> [WORK ITEM]:
Only an exact copy of the records, from the line with "The height and width of the screenshot is (555, 869)." through the last line, is wanted.

> [DATASET RECORDS]:
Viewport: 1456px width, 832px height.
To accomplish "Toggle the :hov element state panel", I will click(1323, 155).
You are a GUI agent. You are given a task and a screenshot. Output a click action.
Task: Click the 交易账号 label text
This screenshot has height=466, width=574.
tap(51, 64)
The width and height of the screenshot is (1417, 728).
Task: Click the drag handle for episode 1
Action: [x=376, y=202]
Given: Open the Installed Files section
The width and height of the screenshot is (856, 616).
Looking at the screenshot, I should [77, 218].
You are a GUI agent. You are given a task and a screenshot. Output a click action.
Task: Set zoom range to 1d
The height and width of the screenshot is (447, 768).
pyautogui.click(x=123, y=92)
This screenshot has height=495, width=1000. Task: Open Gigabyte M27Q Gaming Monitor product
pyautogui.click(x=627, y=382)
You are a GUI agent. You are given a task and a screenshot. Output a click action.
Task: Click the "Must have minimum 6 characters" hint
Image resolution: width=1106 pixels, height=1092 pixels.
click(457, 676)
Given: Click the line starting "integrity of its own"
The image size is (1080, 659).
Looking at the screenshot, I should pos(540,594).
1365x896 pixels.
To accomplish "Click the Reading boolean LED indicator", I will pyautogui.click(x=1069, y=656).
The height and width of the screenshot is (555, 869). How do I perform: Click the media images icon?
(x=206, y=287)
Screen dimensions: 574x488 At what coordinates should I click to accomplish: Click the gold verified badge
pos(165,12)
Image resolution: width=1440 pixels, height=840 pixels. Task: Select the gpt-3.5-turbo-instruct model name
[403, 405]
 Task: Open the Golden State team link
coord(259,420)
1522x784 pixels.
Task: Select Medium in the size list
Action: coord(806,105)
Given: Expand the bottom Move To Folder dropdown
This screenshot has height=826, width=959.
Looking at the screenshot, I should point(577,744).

> [ANSWER TO THIS PROBLEM]:
The height and width of the screenshot is (555, 869). How do I perform: Click the media images icon?
(x=206, y=287)
Screen dimensions: 574x488 At what coordinates should I click to accomplish: Click the gold verified badge
pos(165,12)
Image resolution: width=1440 pixels, height=840 pixels. Task: Select the gpt-3.5-turbo-instruct model name
[403, 405]
 Task: Open the Golden State team link
coord(259,420)
1522x784 pixels.
Task: Select Medium in the size list
Action: coord(806,105)
Given: Expand the bottom Move To Folder dropdown
This screenshot has height=826, width=959.
Looking at the screenshot, I should point(577,744).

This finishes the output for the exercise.